Esensi anggota dewan adalah oposisi, bila justru menjadi pembela Eksekutif, maka kembali ke sabda Bonaparte. Dalam sejarahnya, dewan dibentuk untuk mencegah kesewenang-wenangan raja, bukan duduk bersila bersamanya dan saling topang.

Demikian pula lembaga Yudikatif yang menurut Montesquieu mempunyai kekuasaan untuk mengontrol seluruh lembaga negara yang menyimpang atas hukum yang berlaku pada negara tersebut. Jika Yudikatif justru menjadi alat kekuasaan Eksekutif, maka Bonaparte tidak salah mengatakan mereka dungu.

Penyimpangan dari ajaran Trias Politika inilah yang kemudian menyebabkan negeri ini lari dari substansi.
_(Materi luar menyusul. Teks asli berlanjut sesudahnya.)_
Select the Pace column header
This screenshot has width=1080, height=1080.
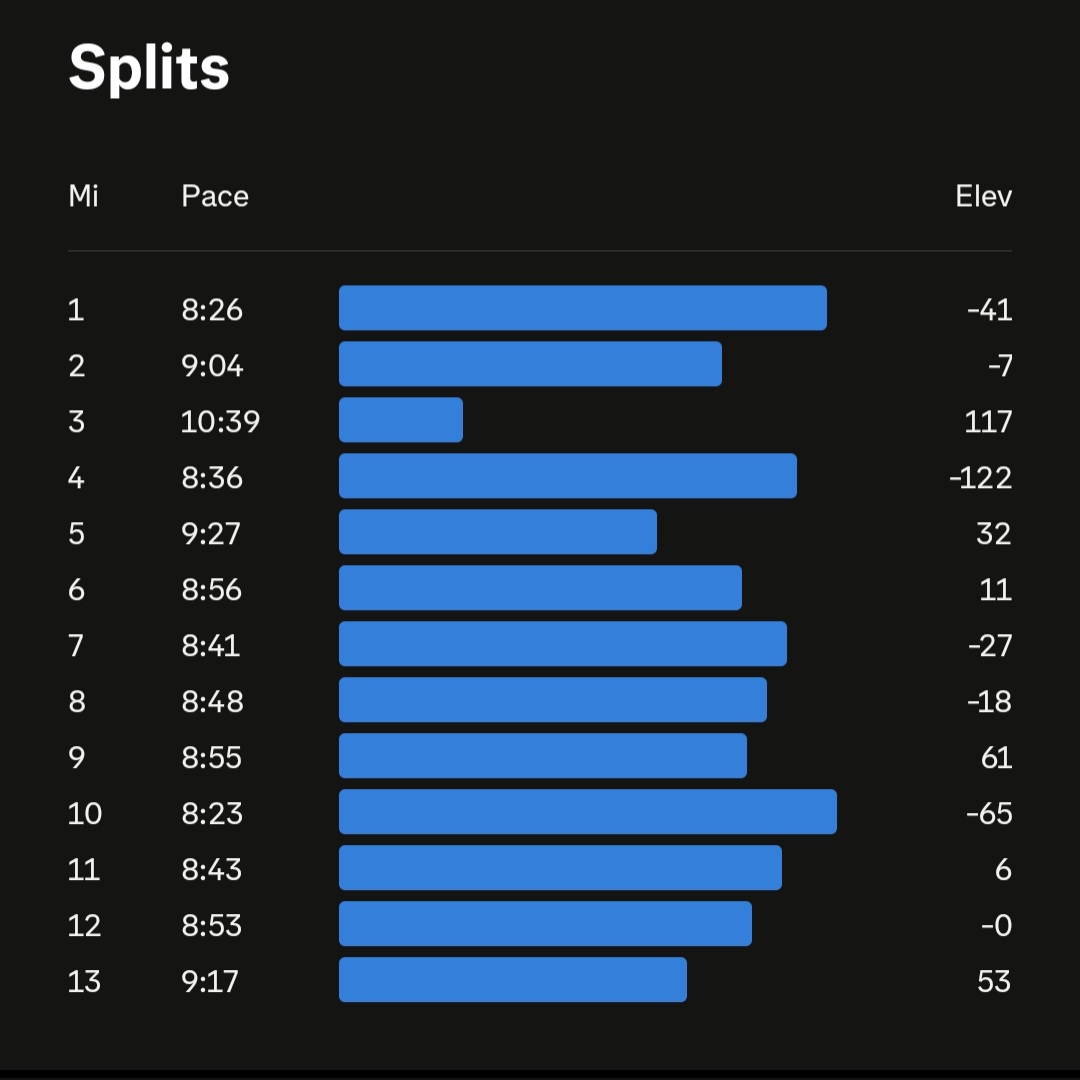(x=214, y=196)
Idealnya bila ketiga lembaga berfungsi secara equal, negara akan berjalan secara paripurna, dan demokrasi dapat menemukan jalan pembenarannya.
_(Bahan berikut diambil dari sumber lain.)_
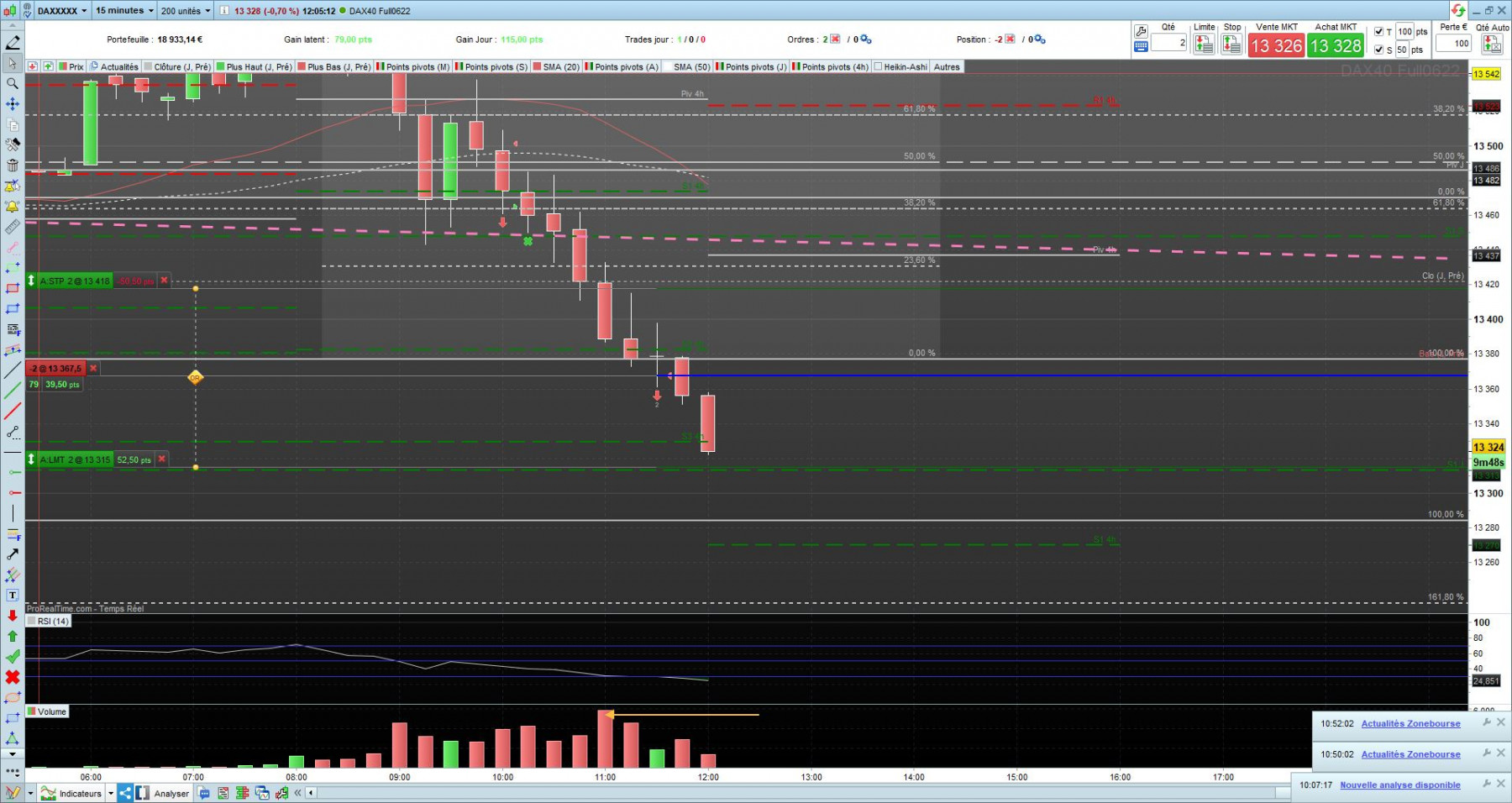The width and height of the screenshot is (1512, 803).
Task: Open the Limite order icon
Action: coord(1204,45)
Tidak ada kewenangan superior yang diberikan kepada masing – masing lembaga dan mereka memiliki kedudukan yang sama kuat. Karena filsafat tidak mungkin salah dan politik justru sebaliknya. Untuk tujuan-tujuannya terkadang politik berlari secepat bajingan untuk meninggalkan pemikiran jauh di belakangnya.

Lembaga Legislatif dan Yudikatif tidak memiliki kepercayaan diri yang tinggi bila berhadapan dengan kekuasaan bahkan rela menjadi subordinat, salah satu penyebabnya karena mental feodalisme yang sukar memisahkan pemimpin di negara demokrasi dengan raja – raja zaman perunggu.

Dunia pernah hidup di zaman filsafat menuju tatanan ideal, sampai para tiran mengusirnya dan membuat dunia rusak selama 200 abad. Sebut saja ketika raja Persia Xerxes menyerang Athena, menghancurkan ribuan buku dan pusat berpikir Acropolis atau ketika Alexander Agung menepikan fisafat Aristoteles gurunya, lalu melancarkan penaklukan di mana-mana.

Bila filsafat tidak disumbat dalam mengatur negara, semestinya semua akan berjalan ideal. Filsafat adalah pemahaman tentang kenyataan yang diperoleh secara logis, kritis, rasional, ontologis dan sistematis. Filsafat tidak pernah ingin selesai. Ia bersifat terbuka, dan selalu berakhir dengan pertanyaan baru. Ia bagaikan pengembara intelektual yang tak pernah berhenti. Mestinya ilmu politik sebagai anak kandung filsafat dapat segaris dengannya.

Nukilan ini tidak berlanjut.